JuyiLin · April 6, 2023, 4:48pm

I have a tensor , input size = (3,4)
I have to change the second row with new size = (1,4)
How can I change it while keeps the gradient?
When I used these codes, it shows

        x.masked_fill_(mask, 0)  # set the values of cached nodes in x to 0
        x += emb  # add the embeddings of the cached nodes to x
        return x

RuntimeError: one of the variables needed for gradient computation has been modified by an in-place operation: [torch.cuda.FloatTensor [3, 4]], which is output 0 of ReluBackward0, is at version 2
I change to

+        out = x.clone()
+        out.masked_fill_(mask, 0)  # set the values of cached nodes in x to 0
+        out += emb  # add the embeddings of the cached nodes to x
+        return out

But it cannot keep the gradient.

My question is similar with

But it is several years ago so I want to know whether there is new solution.

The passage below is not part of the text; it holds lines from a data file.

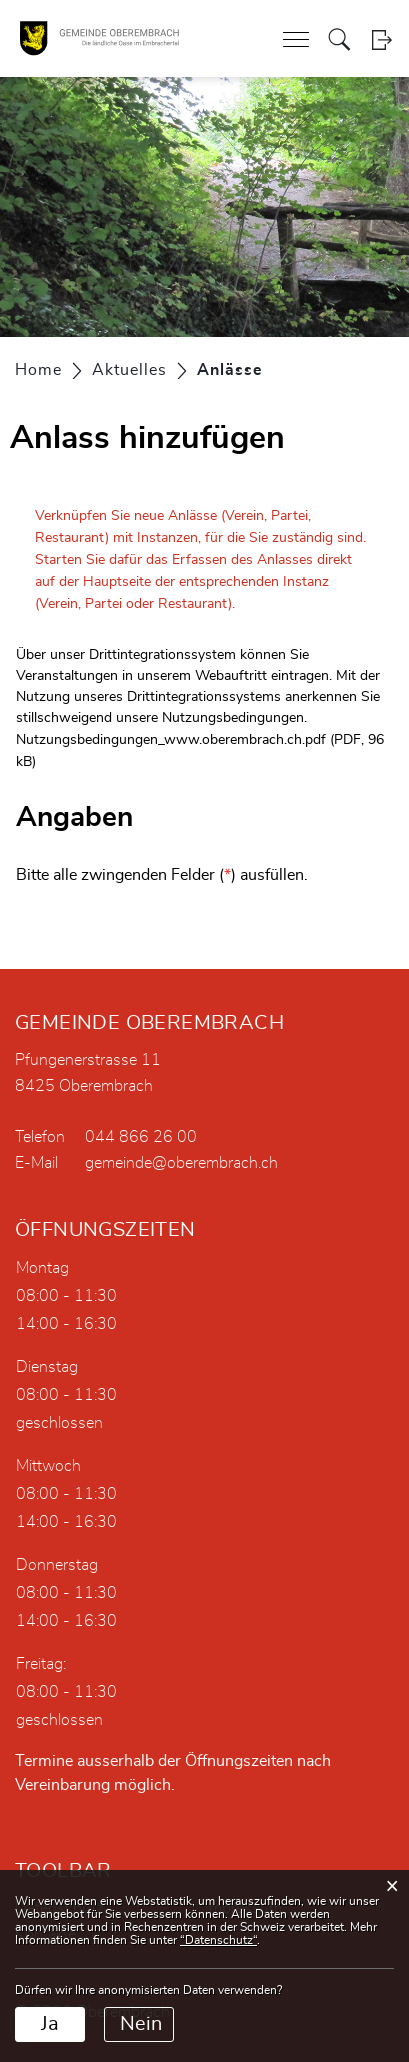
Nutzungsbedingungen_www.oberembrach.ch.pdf (171, 740)
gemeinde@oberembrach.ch (181, 1163)
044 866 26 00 (141, 1137)
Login (381, 39)
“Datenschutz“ (218, 1940)
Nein (141, 2024)
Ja (50, 2024)
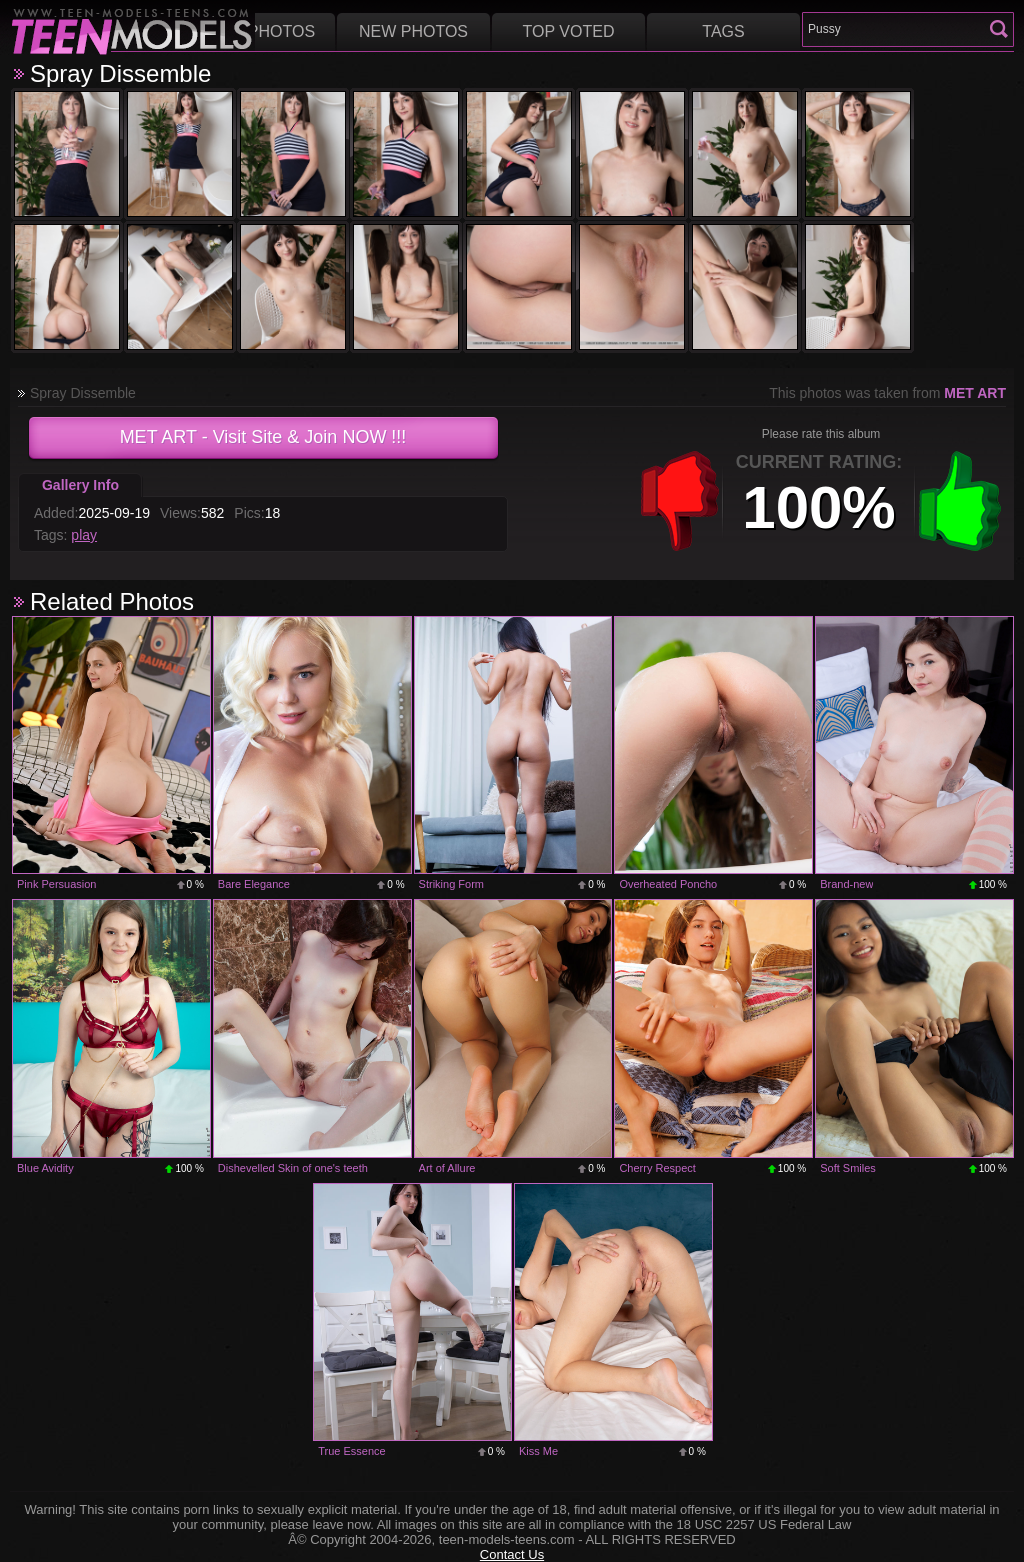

ptrblck · April 7, 2023, 2:37am

Cloning the tensor might be the right approach and I don’t understand the last claim:

This small code snippet works fine for me:

x = torch.randn(3, 4, requires_grad=True)
mask = torch.randint(0, 2, (3, 4)).bool()
emb = torch.randn(1, 4, requires_grad=True)

out = x.clone()
out.masked_fill_(mask, 0)  # set the values of cached nodes in x to 0
out += emb  # add the embeddings of the cached nodes to x

out.mean().backward()

print(x.grad)
# tensor([[0.0833, 0.0833, 0.0833, 0.0000],
#         [0.0833, 0.0000, 0.0833, 0.0000],
#         [0.0000, 0.0833, 0.0833, 0.0000]])

print(emb.grad)
# tensor([[0.2500, 0.2500, 0.2500, 0.2500]])

Could you describe which gradient exactly won’t be kept?